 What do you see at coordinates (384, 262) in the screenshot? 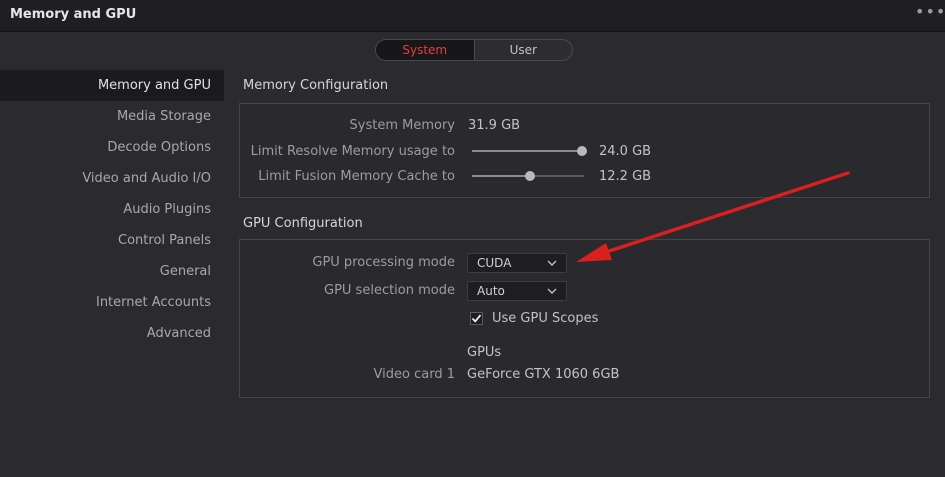
I see `gpu-processing-mode-label: GPU processing mode` at bounding box center [384, 262].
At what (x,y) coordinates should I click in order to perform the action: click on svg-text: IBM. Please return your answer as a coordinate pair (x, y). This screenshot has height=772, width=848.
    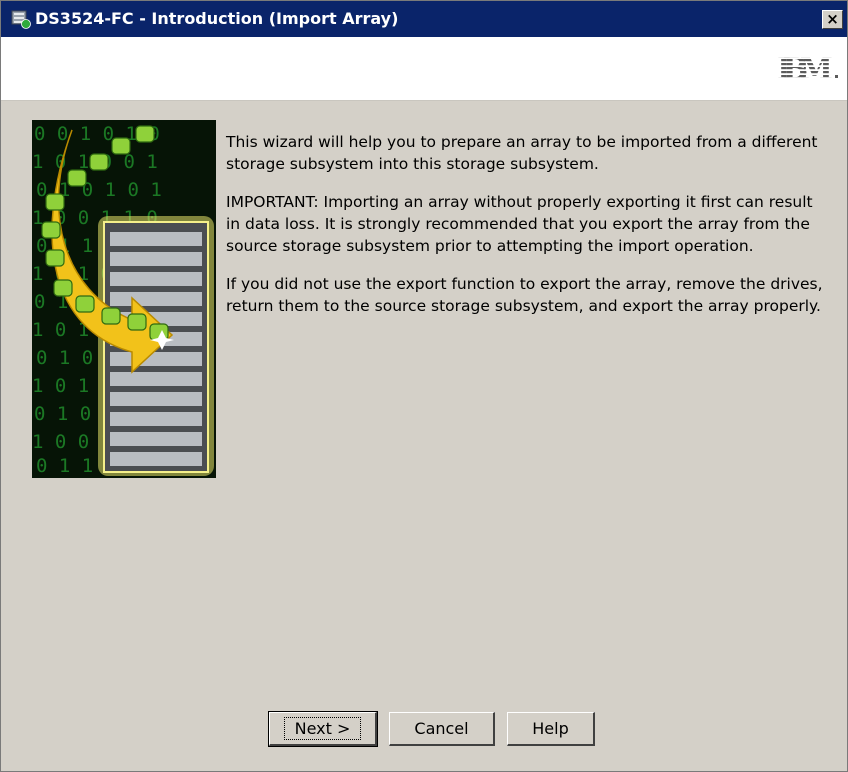
    Looking at the image, I should click on (805, 68).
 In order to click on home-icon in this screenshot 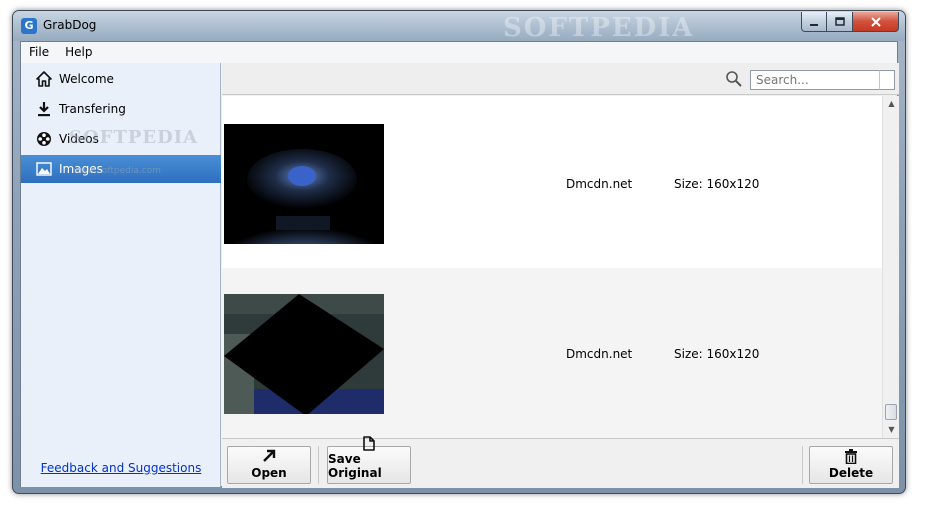, I will do `click(44, 79)`.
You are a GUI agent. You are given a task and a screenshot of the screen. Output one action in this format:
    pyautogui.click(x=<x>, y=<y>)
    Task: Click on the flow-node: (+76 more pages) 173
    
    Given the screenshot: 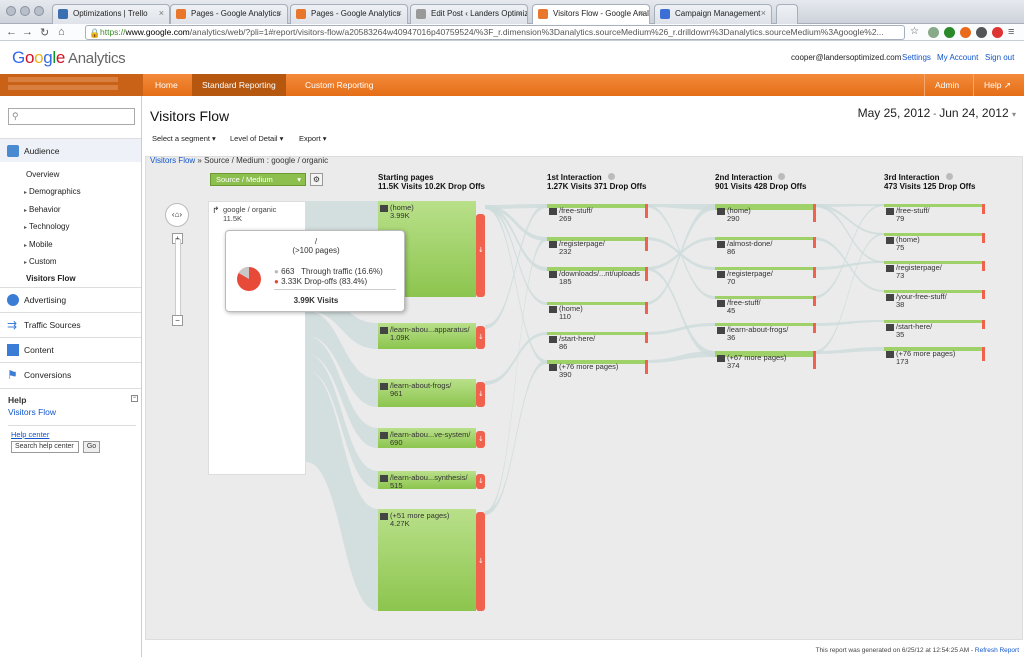 What is the action you would take?
    pyautogui.click(x=920, y=358)
    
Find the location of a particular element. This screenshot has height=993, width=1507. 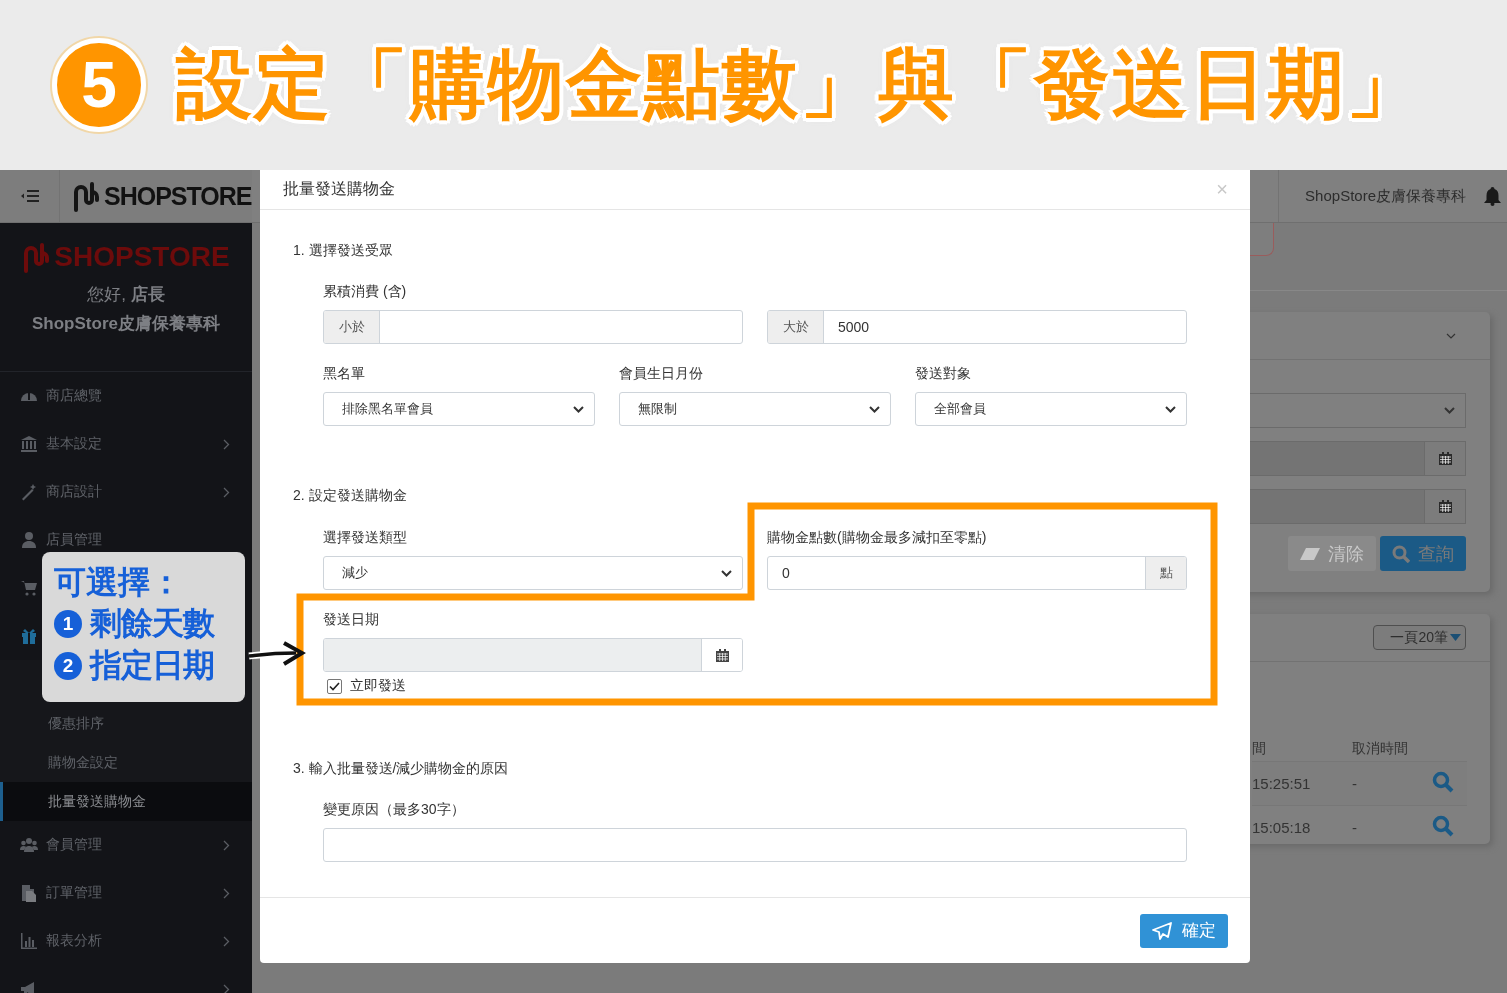

wand-icon is located at coordinates (29, 492).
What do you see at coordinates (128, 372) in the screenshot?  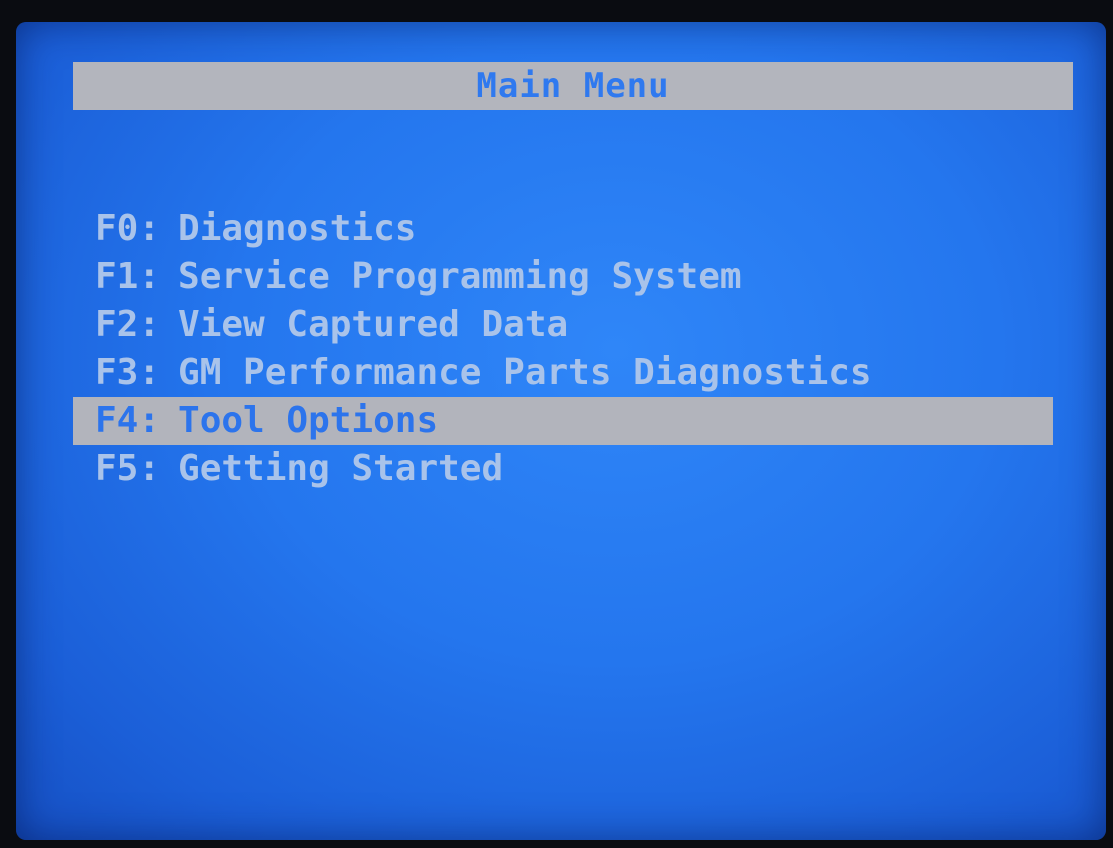 I see `menu-item-key: F3:` at bounding box center [128, 372].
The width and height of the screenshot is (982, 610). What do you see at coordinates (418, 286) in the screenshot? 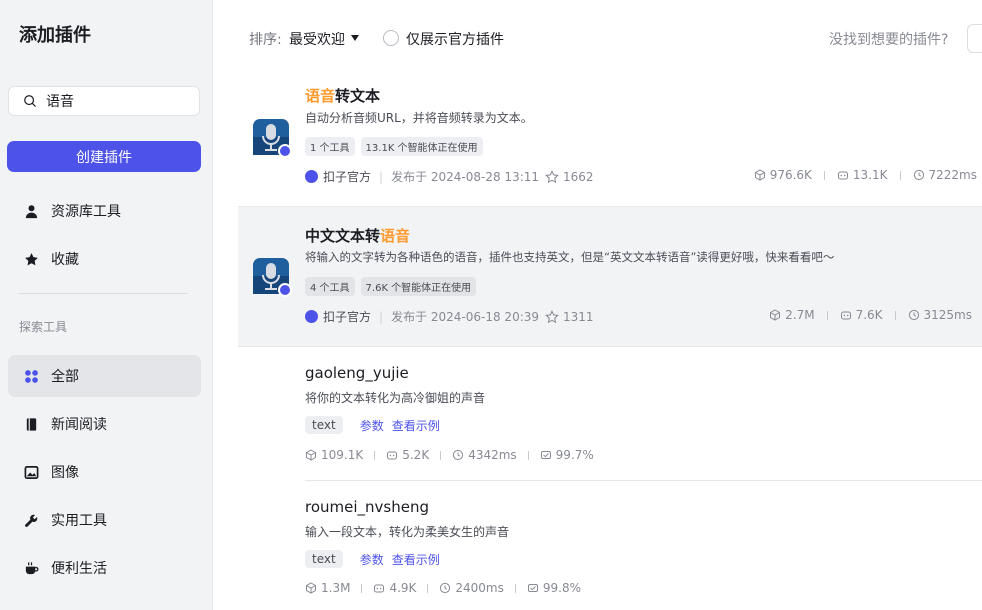
I see `usage-tag: 7.6K 个智能体正在使用` at bounding box center [418, 286].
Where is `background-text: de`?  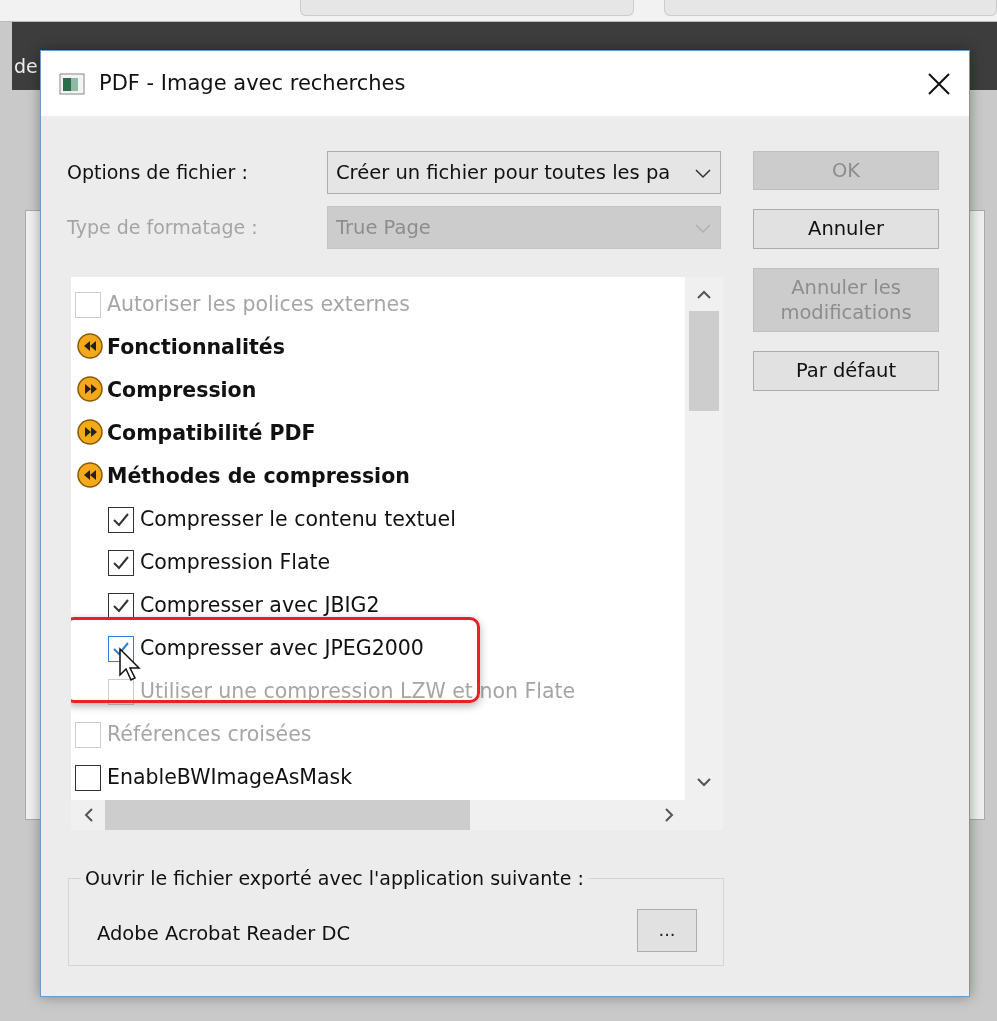 background-text: de is located at coordinates (26, 66).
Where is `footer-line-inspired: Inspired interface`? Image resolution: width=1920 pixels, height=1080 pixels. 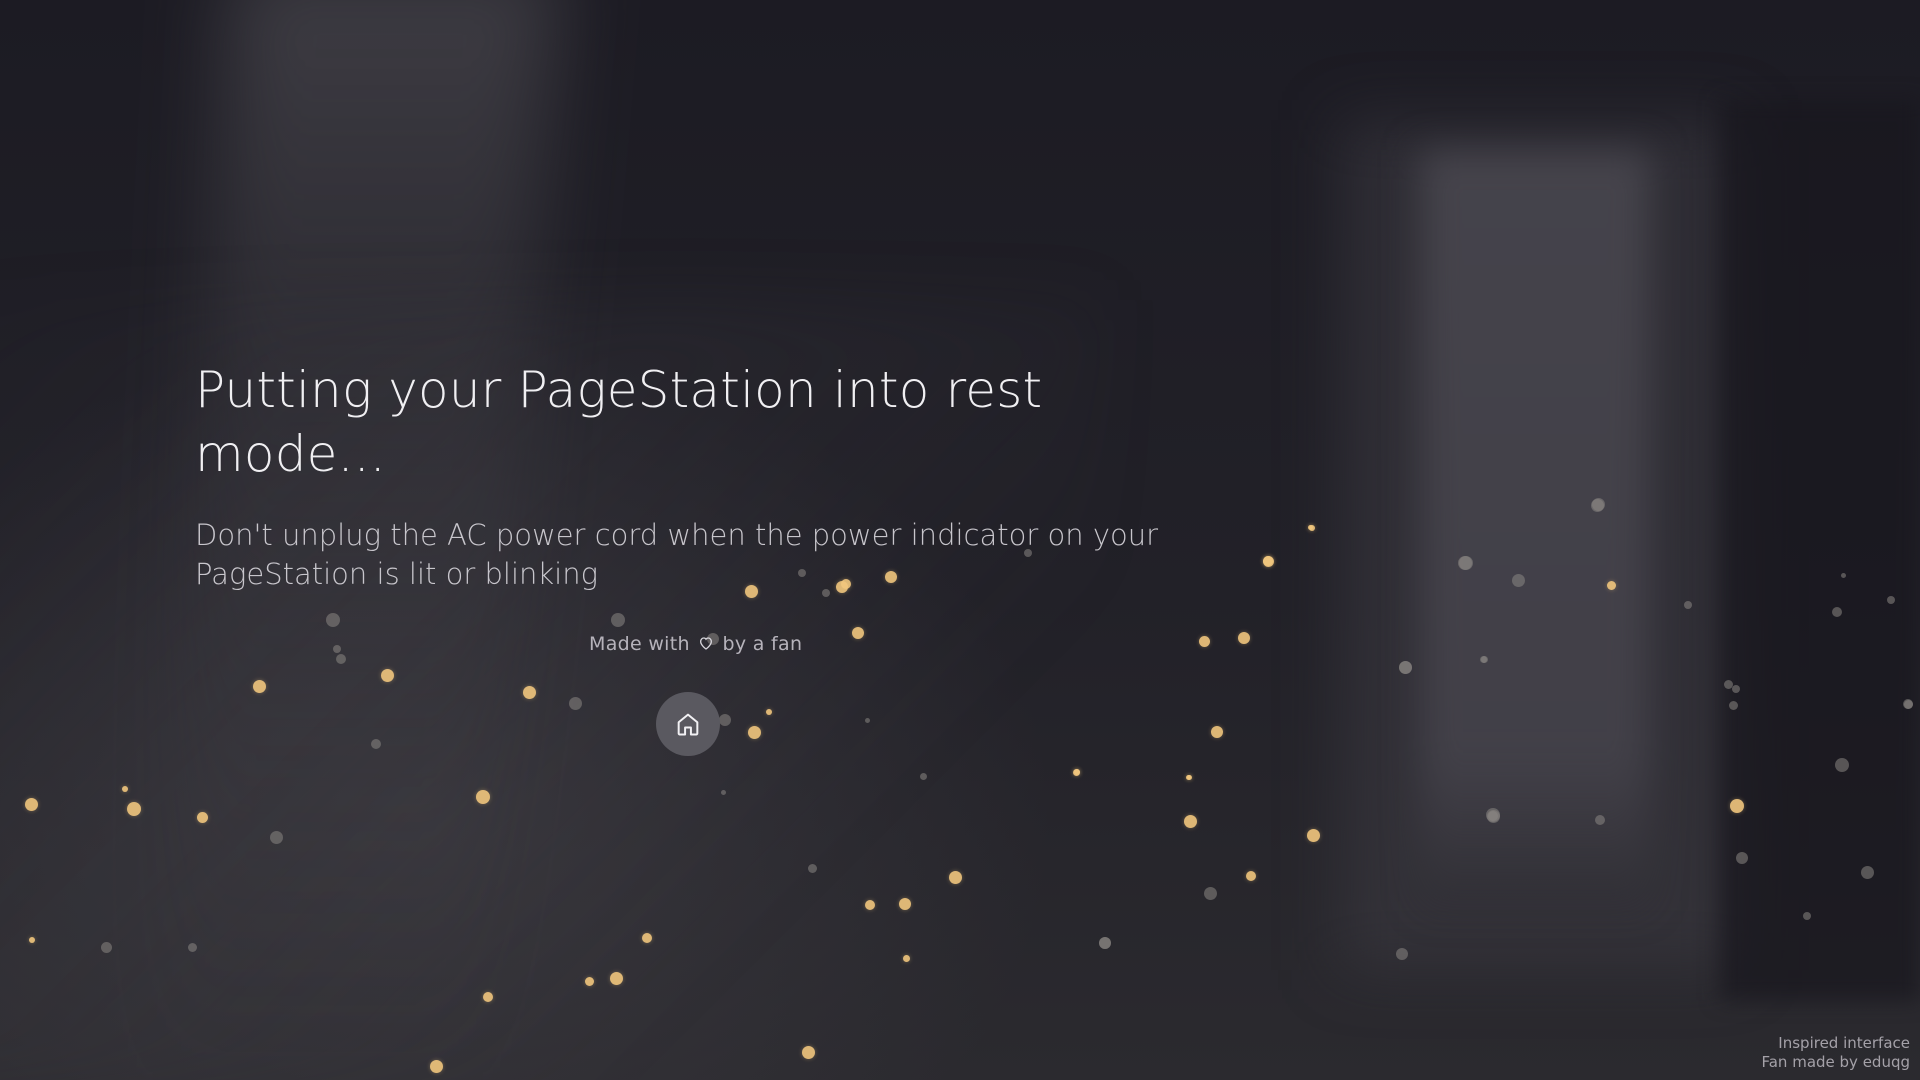 footer-line-inspired: Inspired interface is located at coordinates (1844, 1043).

+ + + + + + +

> Problem: Lay out the lines above, from the first line through the one containing "center [384, 262].", as a JSON list of strings with one string per line. Omit blank lines and leave the pictures out.

> Result below:
[
  " What do you see at coordinates (384, 262) in the screenshot? ",
  "I see `gpu-processing-mode-label: GPU processing mode` at bounding box center [384, 262]."
]